■ **TASK TO CARRY OUT**
Reproduce the rows below verbatim, from the row containing "What do you see at coordinates (270, 863)" up to and including the row containing "center [492, 1003].".

■ **STORED DATA**
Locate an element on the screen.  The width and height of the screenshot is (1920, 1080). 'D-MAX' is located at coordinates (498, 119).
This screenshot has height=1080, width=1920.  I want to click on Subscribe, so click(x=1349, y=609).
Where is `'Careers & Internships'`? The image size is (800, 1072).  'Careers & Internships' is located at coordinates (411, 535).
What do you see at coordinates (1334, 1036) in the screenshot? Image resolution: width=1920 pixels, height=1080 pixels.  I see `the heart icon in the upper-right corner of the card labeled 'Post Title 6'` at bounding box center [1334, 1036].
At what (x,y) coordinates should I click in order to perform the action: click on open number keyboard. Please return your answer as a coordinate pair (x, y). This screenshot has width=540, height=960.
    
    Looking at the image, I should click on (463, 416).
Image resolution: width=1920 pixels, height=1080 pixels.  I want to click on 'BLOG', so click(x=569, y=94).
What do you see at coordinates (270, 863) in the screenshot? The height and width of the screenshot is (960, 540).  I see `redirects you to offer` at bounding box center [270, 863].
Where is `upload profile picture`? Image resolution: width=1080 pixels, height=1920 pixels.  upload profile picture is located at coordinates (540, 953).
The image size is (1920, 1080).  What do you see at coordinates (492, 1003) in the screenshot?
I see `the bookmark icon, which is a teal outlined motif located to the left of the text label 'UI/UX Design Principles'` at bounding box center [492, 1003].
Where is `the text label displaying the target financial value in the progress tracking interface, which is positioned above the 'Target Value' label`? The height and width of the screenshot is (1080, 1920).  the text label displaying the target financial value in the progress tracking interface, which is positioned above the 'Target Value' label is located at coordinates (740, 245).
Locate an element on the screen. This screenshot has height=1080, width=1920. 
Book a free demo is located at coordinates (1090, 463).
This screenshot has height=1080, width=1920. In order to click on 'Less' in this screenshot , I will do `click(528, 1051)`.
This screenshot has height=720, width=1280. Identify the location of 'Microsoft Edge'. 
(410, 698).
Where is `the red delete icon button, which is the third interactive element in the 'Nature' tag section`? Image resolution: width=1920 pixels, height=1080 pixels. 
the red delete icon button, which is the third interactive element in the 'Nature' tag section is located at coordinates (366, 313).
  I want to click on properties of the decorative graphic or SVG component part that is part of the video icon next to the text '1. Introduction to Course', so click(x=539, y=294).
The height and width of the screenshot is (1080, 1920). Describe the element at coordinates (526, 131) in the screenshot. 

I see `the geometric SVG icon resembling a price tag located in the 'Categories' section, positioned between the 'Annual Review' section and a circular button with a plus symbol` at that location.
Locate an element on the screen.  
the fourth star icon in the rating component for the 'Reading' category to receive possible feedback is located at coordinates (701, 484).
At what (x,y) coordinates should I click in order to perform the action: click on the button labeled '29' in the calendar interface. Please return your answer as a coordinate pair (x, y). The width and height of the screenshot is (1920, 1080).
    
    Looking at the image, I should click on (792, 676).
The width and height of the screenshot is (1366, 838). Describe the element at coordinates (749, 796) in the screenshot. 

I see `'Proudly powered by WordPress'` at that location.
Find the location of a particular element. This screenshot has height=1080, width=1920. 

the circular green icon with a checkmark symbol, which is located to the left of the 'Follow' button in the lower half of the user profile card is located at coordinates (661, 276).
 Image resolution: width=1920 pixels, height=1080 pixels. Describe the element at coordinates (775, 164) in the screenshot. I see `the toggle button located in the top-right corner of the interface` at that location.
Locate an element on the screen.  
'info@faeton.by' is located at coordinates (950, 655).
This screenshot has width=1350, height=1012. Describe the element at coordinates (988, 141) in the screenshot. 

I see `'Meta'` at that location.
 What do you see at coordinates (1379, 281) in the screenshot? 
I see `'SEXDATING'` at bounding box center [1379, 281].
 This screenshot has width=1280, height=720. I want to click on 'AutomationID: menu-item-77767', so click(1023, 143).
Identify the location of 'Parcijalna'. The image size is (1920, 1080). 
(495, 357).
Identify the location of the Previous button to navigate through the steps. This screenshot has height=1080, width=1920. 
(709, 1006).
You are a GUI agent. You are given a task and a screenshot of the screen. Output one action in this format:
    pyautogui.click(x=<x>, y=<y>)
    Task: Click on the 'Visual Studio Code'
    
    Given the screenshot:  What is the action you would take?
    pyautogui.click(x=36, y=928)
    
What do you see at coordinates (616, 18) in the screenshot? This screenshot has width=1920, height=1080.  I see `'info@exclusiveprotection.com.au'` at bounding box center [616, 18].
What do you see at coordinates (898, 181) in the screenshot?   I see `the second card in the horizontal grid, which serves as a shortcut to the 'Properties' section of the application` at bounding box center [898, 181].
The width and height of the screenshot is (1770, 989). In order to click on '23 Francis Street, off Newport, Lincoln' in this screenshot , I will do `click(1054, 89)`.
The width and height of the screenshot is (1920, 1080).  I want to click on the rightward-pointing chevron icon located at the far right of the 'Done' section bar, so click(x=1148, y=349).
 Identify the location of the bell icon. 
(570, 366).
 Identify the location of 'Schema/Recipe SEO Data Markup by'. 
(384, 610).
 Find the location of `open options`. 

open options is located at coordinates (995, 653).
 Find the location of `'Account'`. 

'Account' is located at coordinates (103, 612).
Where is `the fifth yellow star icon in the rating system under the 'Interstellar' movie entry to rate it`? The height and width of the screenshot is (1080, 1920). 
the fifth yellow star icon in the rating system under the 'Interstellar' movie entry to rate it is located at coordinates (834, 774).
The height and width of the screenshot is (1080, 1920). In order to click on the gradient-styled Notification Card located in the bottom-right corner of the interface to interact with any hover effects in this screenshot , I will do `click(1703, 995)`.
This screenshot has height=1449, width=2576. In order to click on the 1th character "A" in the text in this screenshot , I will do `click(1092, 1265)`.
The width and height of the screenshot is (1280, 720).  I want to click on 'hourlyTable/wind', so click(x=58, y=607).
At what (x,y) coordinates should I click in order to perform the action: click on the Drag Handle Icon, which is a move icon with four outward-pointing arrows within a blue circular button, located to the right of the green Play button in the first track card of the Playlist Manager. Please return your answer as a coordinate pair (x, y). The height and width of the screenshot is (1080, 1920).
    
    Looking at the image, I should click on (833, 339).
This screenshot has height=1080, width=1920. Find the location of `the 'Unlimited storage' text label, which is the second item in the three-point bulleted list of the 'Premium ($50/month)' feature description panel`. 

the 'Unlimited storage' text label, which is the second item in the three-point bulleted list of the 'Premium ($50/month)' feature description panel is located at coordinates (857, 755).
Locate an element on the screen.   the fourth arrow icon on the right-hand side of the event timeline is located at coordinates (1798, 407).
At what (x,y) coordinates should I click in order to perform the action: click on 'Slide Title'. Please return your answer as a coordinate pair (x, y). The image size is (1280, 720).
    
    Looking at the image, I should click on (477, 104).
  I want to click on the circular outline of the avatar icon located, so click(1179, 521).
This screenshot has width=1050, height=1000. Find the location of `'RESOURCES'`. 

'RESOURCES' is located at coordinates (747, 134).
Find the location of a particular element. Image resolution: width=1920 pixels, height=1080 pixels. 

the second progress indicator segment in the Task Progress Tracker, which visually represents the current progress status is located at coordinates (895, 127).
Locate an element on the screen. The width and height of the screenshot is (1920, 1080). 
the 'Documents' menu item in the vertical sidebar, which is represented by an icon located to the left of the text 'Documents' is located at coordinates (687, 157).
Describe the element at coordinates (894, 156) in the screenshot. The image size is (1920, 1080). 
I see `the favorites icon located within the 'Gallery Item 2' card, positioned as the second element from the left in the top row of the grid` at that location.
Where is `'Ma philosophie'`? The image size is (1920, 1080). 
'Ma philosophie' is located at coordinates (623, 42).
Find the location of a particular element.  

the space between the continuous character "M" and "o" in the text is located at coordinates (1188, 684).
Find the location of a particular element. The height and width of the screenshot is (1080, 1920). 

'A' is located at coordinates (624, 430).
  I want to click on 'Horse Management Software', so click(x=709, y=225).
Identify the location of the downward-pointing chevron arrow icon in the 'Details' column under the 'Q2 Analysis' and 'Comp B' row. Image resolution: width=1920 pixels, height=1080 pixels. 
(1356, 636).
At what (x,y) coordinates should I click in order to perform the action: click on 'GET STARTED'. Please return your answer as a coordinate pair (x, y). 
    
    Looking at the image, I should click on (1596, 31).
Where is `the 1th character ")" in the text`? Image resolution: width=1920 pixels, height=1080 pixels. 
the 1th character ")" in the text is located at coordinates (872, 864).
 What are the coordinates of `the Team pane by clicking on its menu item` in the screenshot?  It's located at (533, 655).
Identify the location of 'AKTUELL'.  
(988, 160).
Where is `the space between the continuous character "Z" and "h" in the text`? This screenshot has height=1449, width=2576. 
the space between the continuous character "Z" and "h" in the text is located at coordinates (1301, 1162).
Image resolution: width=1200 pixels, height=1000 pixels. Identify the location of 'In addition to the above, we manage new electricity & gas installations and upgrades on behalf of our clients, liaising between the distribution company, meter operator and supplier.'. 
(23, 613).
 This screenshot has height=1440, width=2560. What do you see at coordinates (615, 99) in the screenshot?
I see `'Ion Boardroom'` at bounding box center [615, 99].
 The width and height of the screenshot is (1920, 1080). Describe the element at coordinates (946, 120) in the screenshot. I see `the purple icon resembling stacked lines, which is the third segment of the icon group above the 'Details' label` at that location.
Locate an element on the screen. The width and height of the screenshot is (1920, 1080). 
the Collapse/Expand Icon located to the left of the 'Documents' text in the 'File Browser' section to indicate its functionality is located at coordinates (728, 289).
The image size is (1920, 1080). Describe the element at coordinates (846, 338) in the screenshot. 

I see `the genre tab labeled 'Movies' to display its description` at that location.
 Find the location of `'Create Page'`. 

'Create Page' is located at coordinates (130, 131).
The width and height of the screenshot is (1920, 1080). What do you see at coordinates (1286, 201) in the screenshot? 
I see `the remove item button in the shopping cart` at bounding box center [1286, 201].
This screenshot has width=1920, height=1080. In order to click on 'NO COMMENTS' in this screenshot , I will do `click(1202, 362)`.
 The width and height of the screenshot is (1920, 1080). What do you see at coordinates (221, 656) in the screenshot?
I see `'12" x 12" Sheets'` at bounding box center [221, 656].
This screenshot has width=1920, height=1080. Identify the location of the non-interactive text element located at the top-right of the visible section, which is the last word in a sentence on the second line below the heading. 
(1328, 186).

■ **SOLVED PROBLEM**
What do you see at coordinates (270, 863) in the screenshot? The height and width of the screenshot is (960, 540).  I see `redirects you to offer` at bounding box center [270, 863].
Where is `upload profile picture`? Image resolution: width=1080 pixels, height=1920 pixels.  upload profile picture is located at coordinates (540, 953).
The image size is (1920, 1080).  What do you see at coordinates (492, 1003) in the screenshot?
I see `the bookmark icon, which is a teal outlined motif located to the left of the text label 'UI/UX Design Principles'` at bounding box center [492, 1003].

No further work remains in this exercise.